Task details:
Total the lines of the entries below that hold the string "button", then write only that total.

[Material to process Boundary: Start]

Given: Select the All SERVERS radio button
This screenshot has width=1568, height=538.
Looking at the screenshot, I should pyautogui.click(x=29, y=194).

[Material to process Boundary: End]
[Material to process Boundary: Start]

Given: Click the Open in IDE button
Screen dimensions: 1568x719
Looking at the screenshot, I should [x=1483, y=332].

[Material to process Boundary: End]

Written answer:
2